2. They Love Learning New Things
According to a piece in Scholastic, each child will explore their curiosity in different ways. Some will be hands on learners, others will learn by example but either way, most kids enjoy learning about things their interested in. If they take a particular interest in something that might seem "off limits" when in public, try redirecting their attention elsewhere or telling them you can talk about it at home.
3. People Fascinate Them
My 2-year-old daughter is notorious for approaching other kids and parents to tell them about her life. She loves meeting people and isn't shy in the least. But, much to my introverted dismay, oftentimes her outgoing personality is mistaken as uncontrolled or rambunctious. When in actuality, she is just dying to learn about the people around her and tell them about how cool her newest toy is. (And don't worry, we've had the stranger-danger talk many a time).
4. They Feel Safe And Secure At Home And School
The same article from Scholastic stated the importance of safety and security for a child's imagination and curiosity to flourish.

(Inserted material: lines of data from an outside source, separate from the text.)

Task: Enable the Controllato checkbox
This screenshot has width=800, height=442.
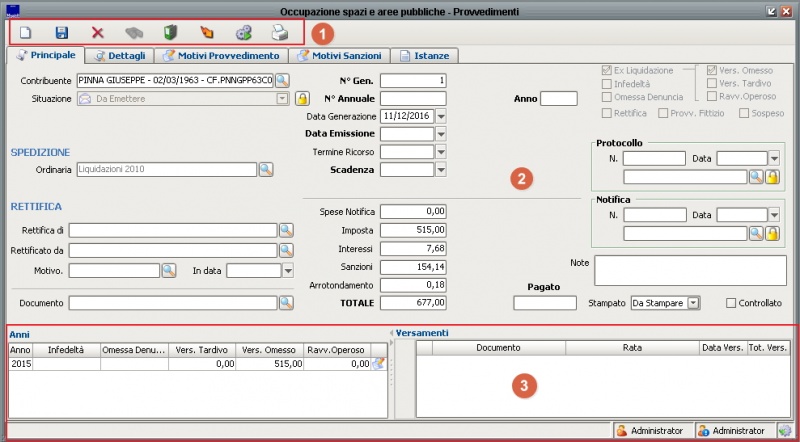Action: pos(731,302)
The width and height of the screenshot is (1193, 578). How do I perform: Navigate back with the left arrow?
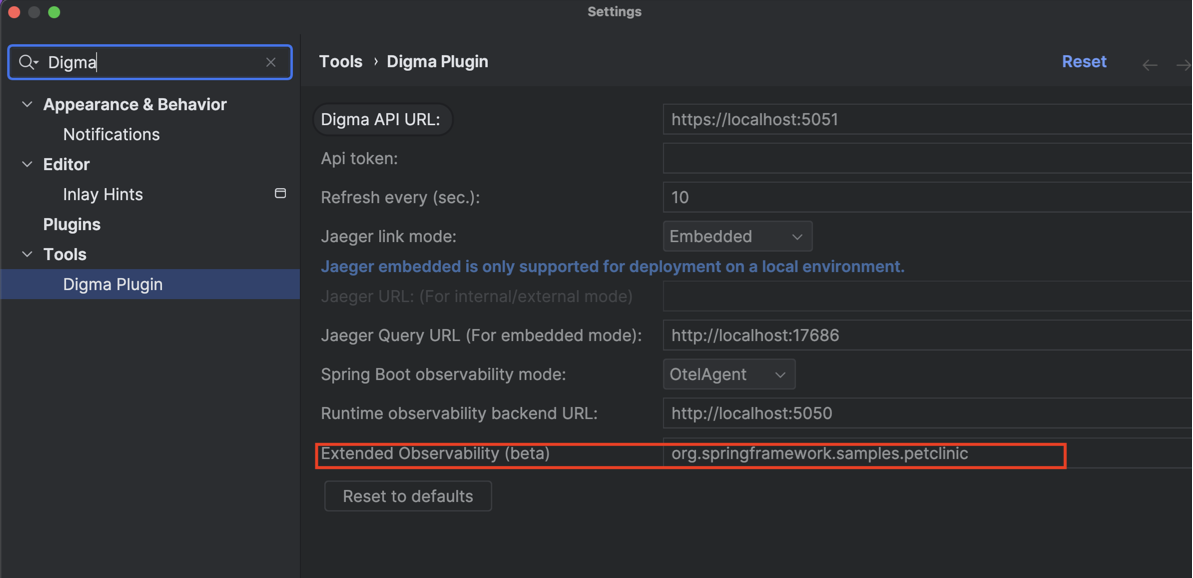tap(1150, 64)
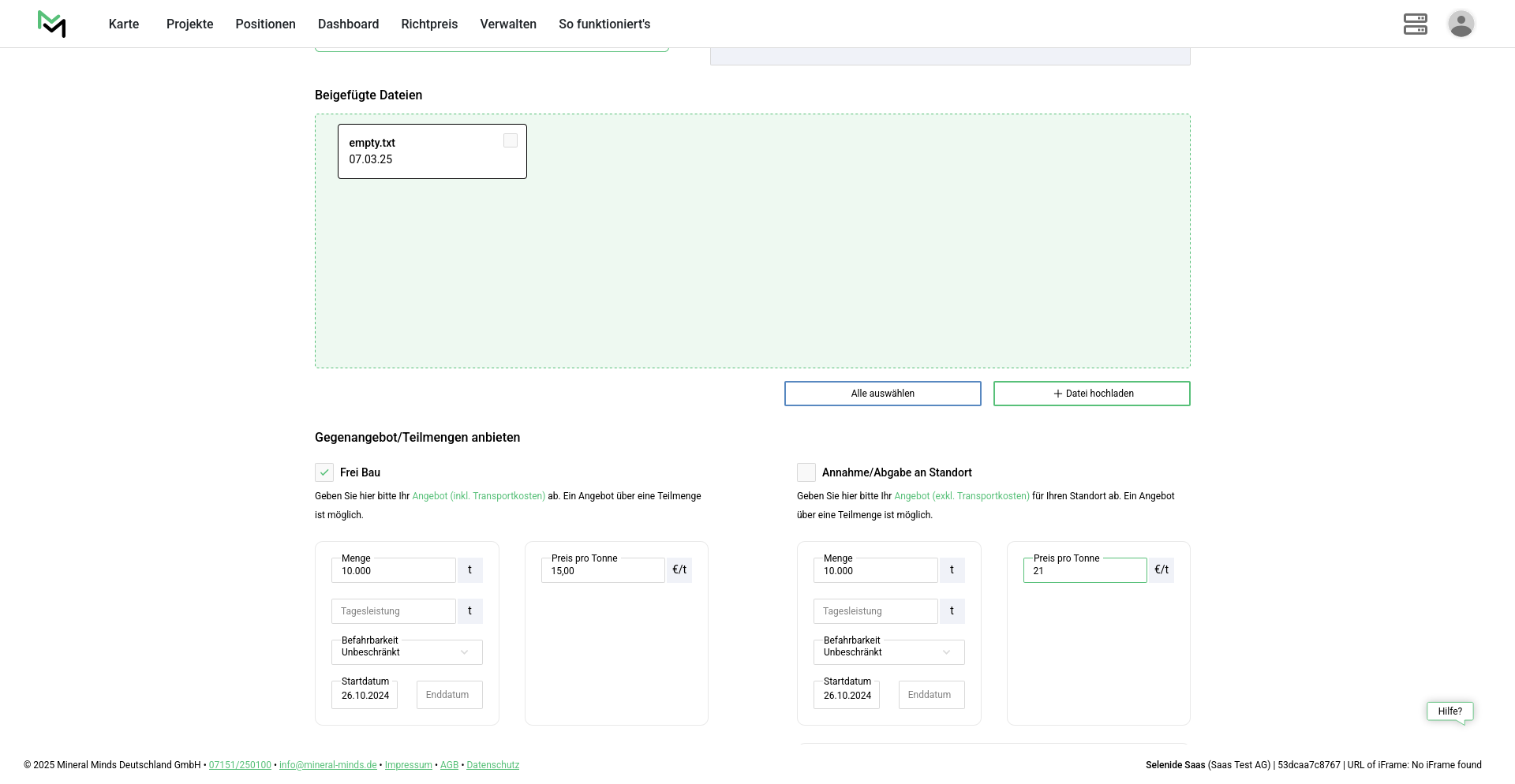Open the Impressum footer link

click(x=408, y=765)
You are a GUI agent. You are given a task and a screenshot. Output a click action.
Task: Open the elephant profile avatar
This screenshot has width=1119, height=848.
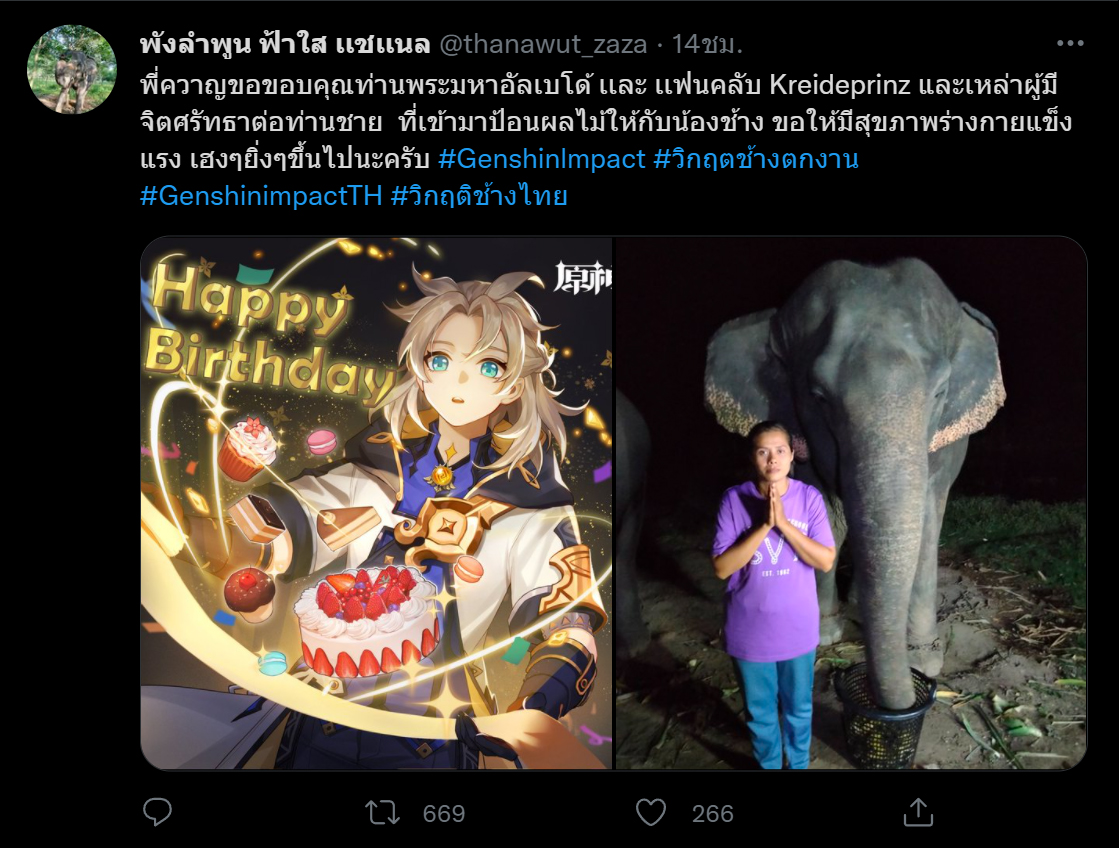(x=71, y=69)
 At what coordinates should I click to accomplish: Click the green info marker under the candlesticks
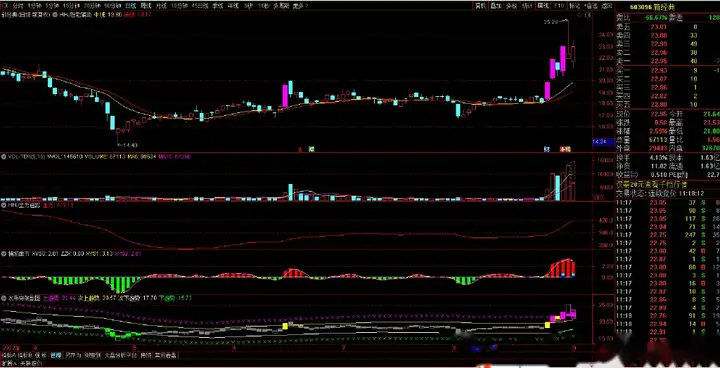[311, 149]
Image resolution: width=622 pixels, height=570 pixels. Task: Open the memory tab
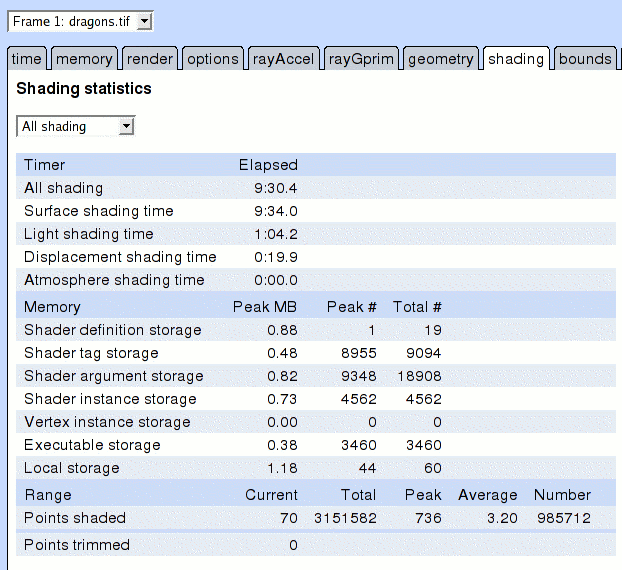pyautogui.click(x=84, y=59)
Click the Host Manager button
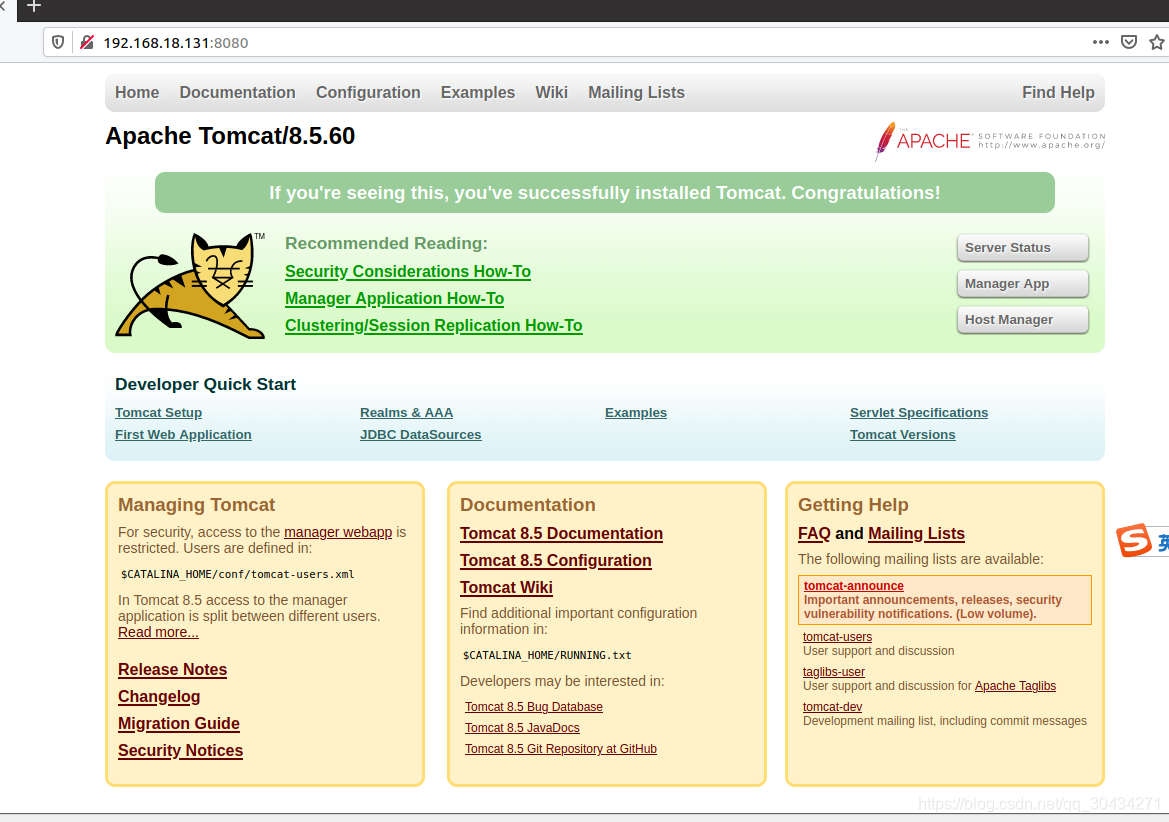Viewport: 1169px width, 822px height. click(1022, 319)
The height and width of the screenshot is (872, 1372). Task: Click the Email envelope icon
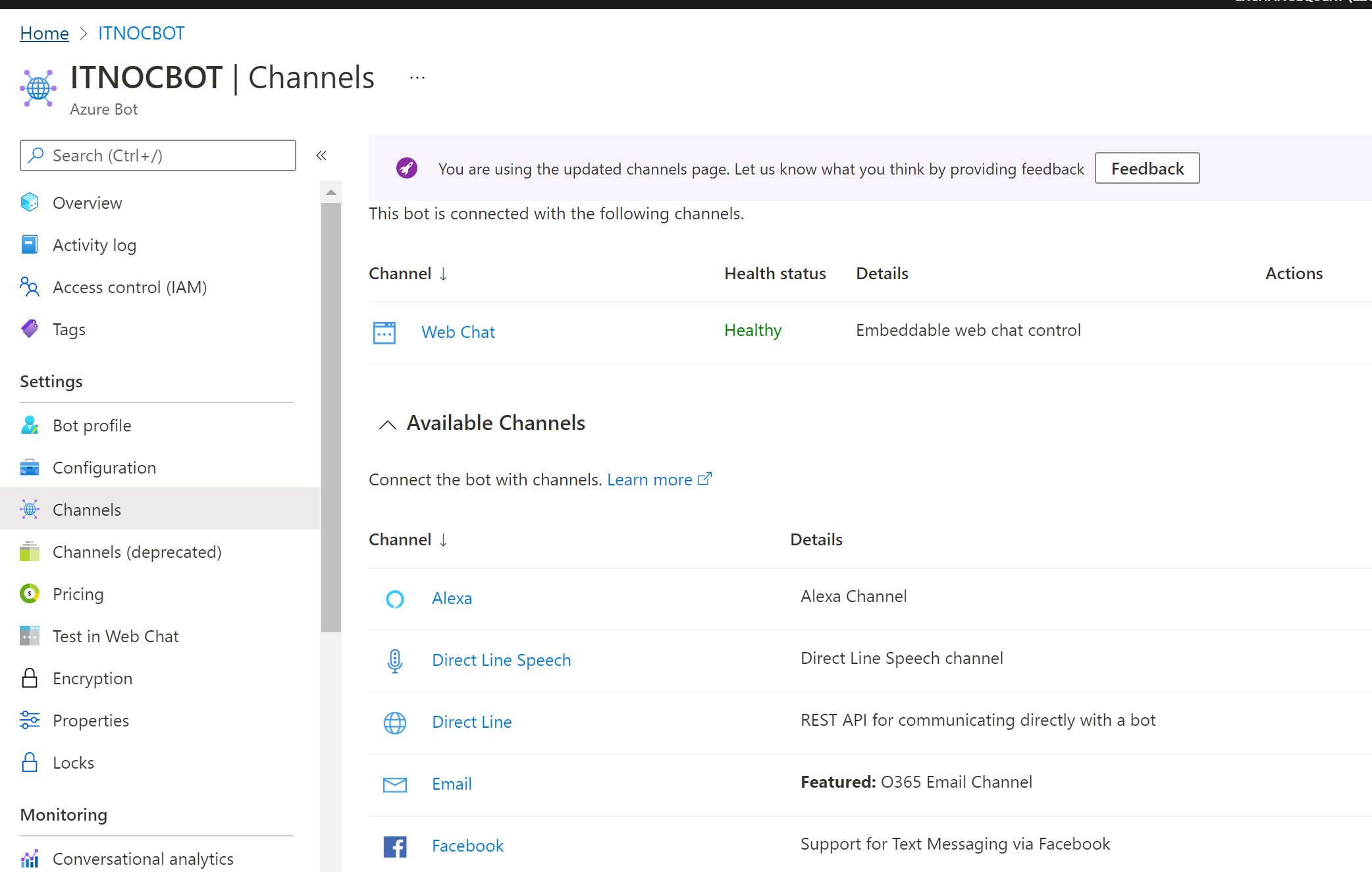394,784
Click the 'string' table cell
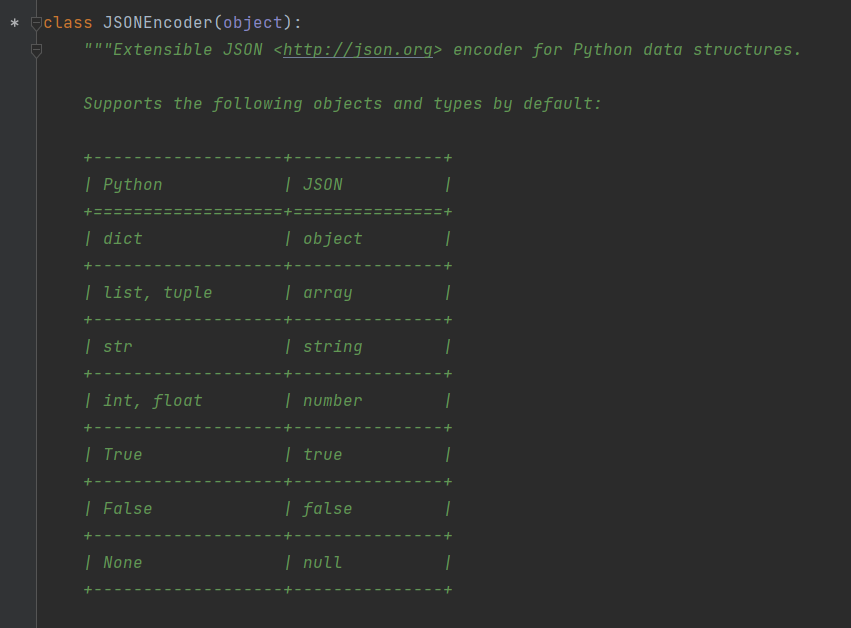Screen dimensions: 851x628 tap(333, 347)

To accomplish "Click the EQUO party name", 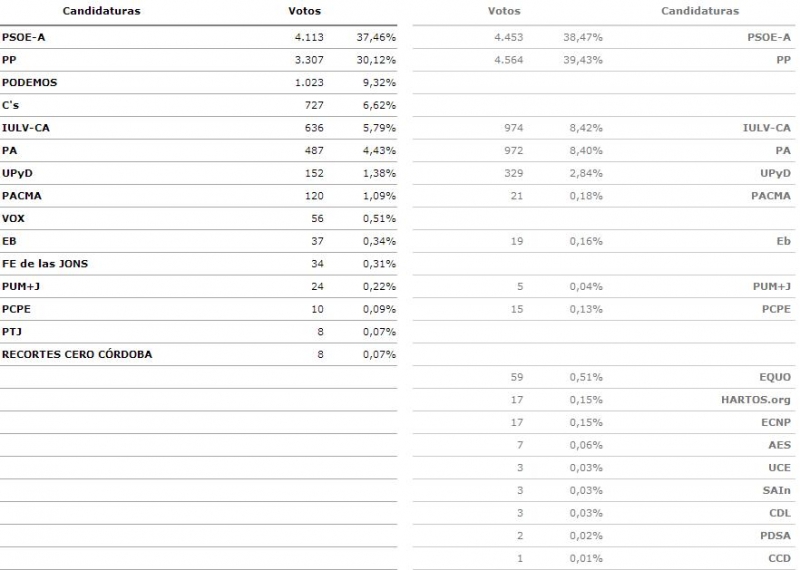I will coord(774,377).
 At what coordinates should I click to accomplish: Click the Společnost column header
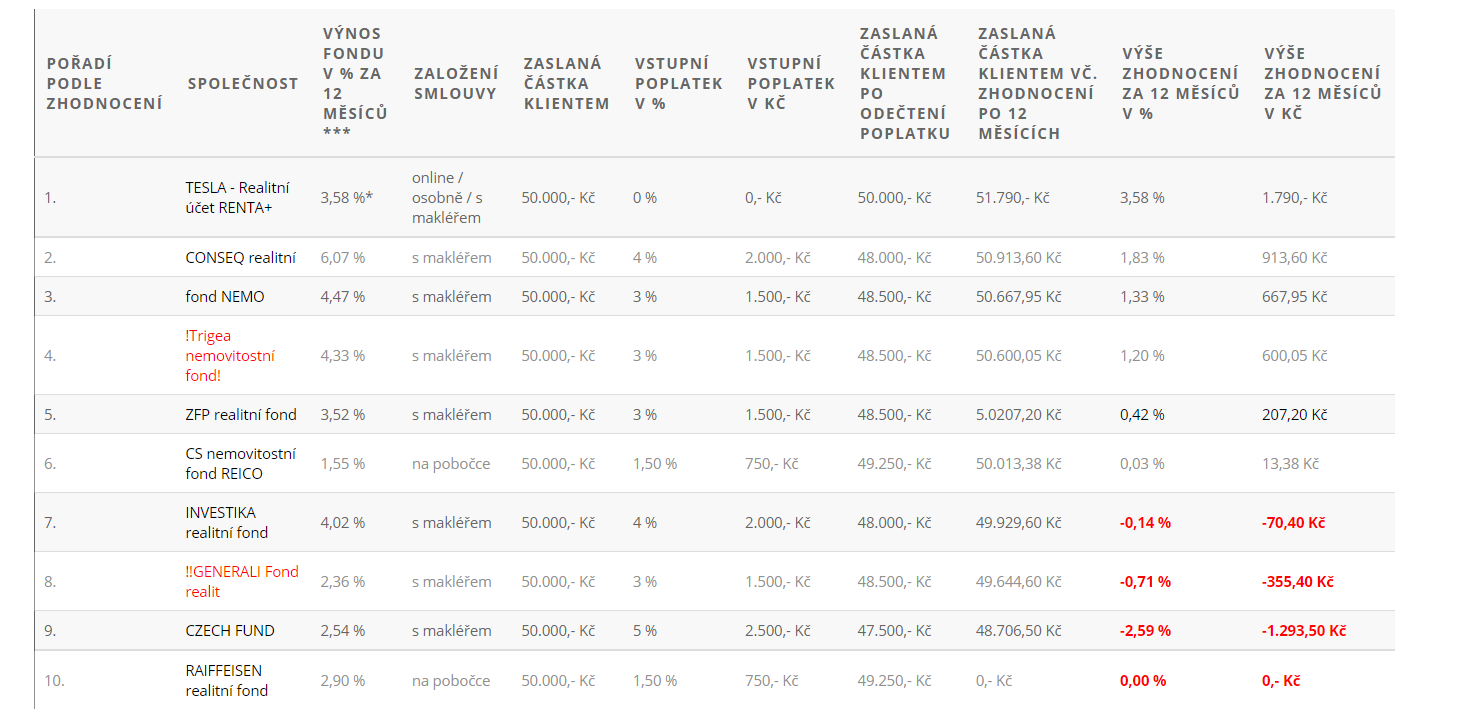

Where they feel safe, they'll ask questions. So if your child is asking questions and exploring their surroundings, regardless of how socially acceptable or not, chances are it's because they feel comfortable.
5. They Ask Questions That You Don't Always Know How To Answer
Kids have big imaginations and connect the dots in their mind much quicker than we give them credit for. They often ask unfiltered questions and expect the same kind of response from you (or the person they're asking). Simply explaining that you can talk about it later or that the other person isn't comfortable about their question might be enough to satisfy them for now.
6. They Make Messes
Curious kids might seem a tad bit destructive at times. They want to know why and how things work and so their behavior or questions might seem strange to an onlooker who isn't always aware of a child's curious mind.
7. People Sometimes Mistake Their Questions As Invasive
If your child questions people about their past, their weight, their money, or any other culturally "taboo" topics, don't shame them for it. Chances are they're merely curious and haven't yet grasped the concept of social norms. Instead of reeling in embarrassment, explain that they're merely a child and have a sense of curiosity fit for a fairy tale.